The kitchen was her refuge, a place to catch her breath and compose herself. She took a minute, then walked out onto the patio. A line of guests snaked through the buffet line, filling china plates with cold cuts, steaming lasagna, poached salmon, salads, and bread rolls. The weather had cooperated. Patches of blue emerged from the gray cloud layer. Dana walked around the pool to where Grant stood talking to a partner at Dillon & Block, her father’s former firm. The limbs of the tree that still cradled her and James’s tree fort shaded Grant’s face but did not temper his voice. She heard him exhorting the facts of the Nelson case and the large dollar figure at issue. Grant never passed up an opportunity to brag. Molly sat on a folding chair next to Maria, her babysitter, looking like a porcelain doll, dressed in a dark blue dress with a white lace collar, Mary Jane shoes, and white ankle socks.
Dana stepped to Grant’s side and heard the partner at Dillon & Block ask, “Wasn’t Bill Nelson indicted on a money-laundering charge?”
Grant bristled. “The charges were dropped. The proponent of the charge—the one pushing the district attorney—was one of Nelson’s top competitors.”
The attorney furrowed his brow. “I thought there was more to it than that; that there were allegations of insurance fraud.”
Grant shook his head, defiant. “All fabricated. All baseless.”
Dana had started to interrupt when she felt a hand on her arm. “Dana?” She turned. The look on her face must have betrayed her inability to pull the balding man’s name from the catalog in her brain. Before she could embarrass herself, however, he bailed her out. “It’s Brian. Brian Griffin, from down the street.”
Her mind visualized hair on the top of his head, shaved the neatly trimmed beard, and removed the round wire-rimmed glasses. “Brian, of course,” she said, ashamed to have forgotten the name of someone she and James had played with nearly every day of their young lives.
Griffin smiled and rubbed the top of his head. “I guess I’ve changed a bit since I was thirteen.”
“N- no,” she faltered. “Well, yes, I guess we all have.”

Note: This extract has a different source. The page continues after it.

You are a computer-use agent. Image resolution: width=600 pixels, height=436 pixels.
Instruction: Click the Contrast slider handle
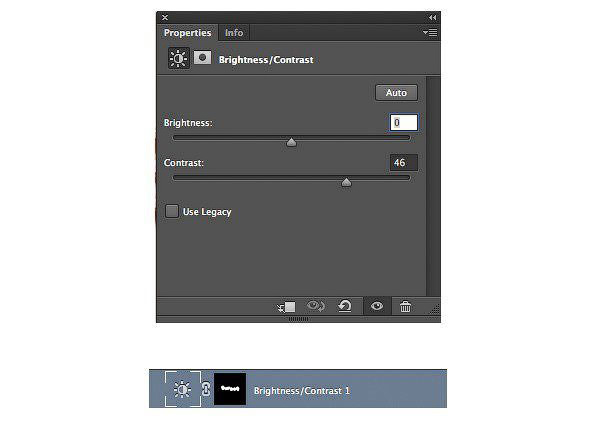pyautogui.click(x=346, y=182)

“Not you. You look the same.”
“I don’t. I’m sorry, Brian.” She gave him a hug. “I just didn’t recognize you.” She touched his beard. “I like it. It looks good on you.”
He smiled wanly, and his eyes watered. “I’m so sorry about James. I’m so damn sorry.”
“Thank you for coming.”
“I’ll miss him. I felt like I just got him back. Everybody at the school is in a state of shock.”
She stepped back and realized that Griffin stood with a group from Seattle University. “You’re a law professor?” she asked.
“I teach tax,” he said.
“It was you who convinced James to teach.”
Griffin nodded. “It didn’t take much convincing.”
“James mentioned a friend but not by name.”
“James and I touched base at an estate planning seminar, and he sounded interested. When the opening for a trial advocacy teacher came up, I called him. James was a wonderful teacher, just a natural. The students loved him. It’s why so many of them wanted to be here. I hope it’s all right.”
“Of course,” she said, looking at the young men and women standing nearby. “It’s wonderful you brought them.”
“You can’t teach experience in the trenches, trying cases, but James was sure good at sharing it.” Griffin looked around at the pool, reminiscing. “God, I was in this backyard every day of the summer for so many years. I don’t think I’ve been here in twenty years. Where does the time go?” Again, his eyes watered. “Well… I don’t want to keep you. Today is not the day to catch up on old times. Perhaps we could get together?”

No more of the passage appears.